-- AIM --
Keep only the lines of the material below that contain the word "button", and copy each one out.

-- DATA --
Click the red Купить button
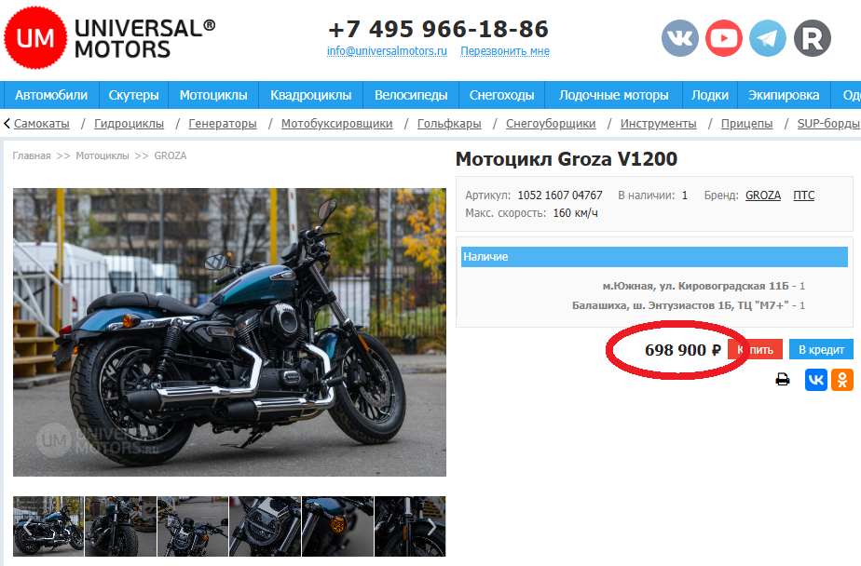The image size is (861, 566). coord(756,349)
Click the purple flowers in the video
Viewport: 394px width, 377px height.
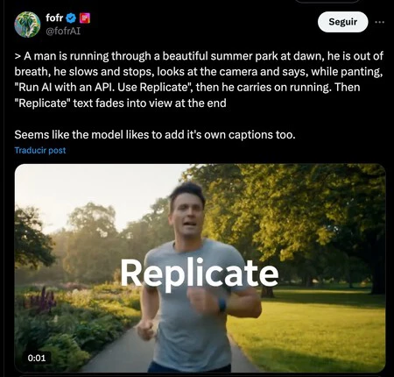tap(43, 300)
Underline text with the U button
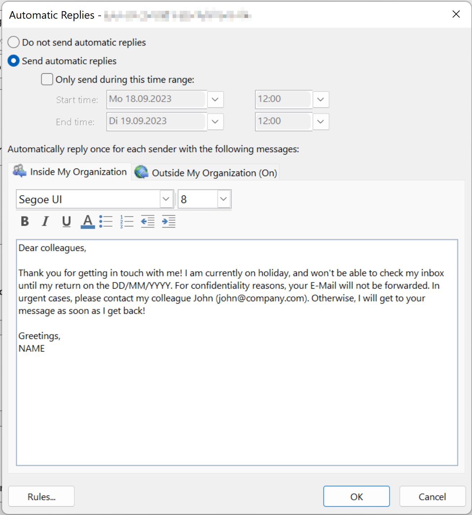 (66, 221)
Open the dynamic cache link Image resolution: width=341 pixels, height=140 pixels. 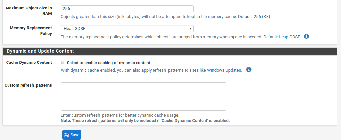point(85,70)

---

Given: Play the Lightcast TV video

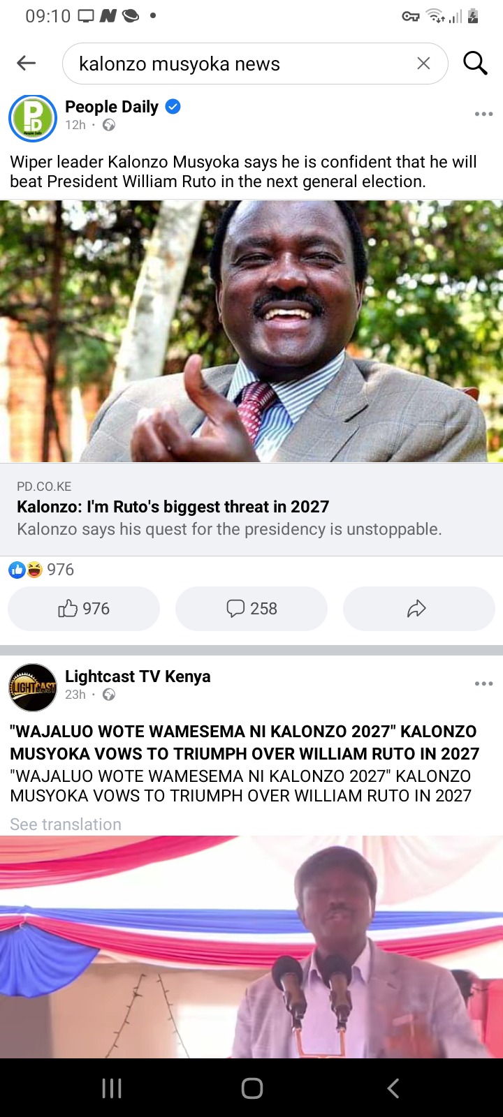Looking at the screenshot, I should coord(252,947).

-- RESULT --
Click the red Купить button
Underline text with the U button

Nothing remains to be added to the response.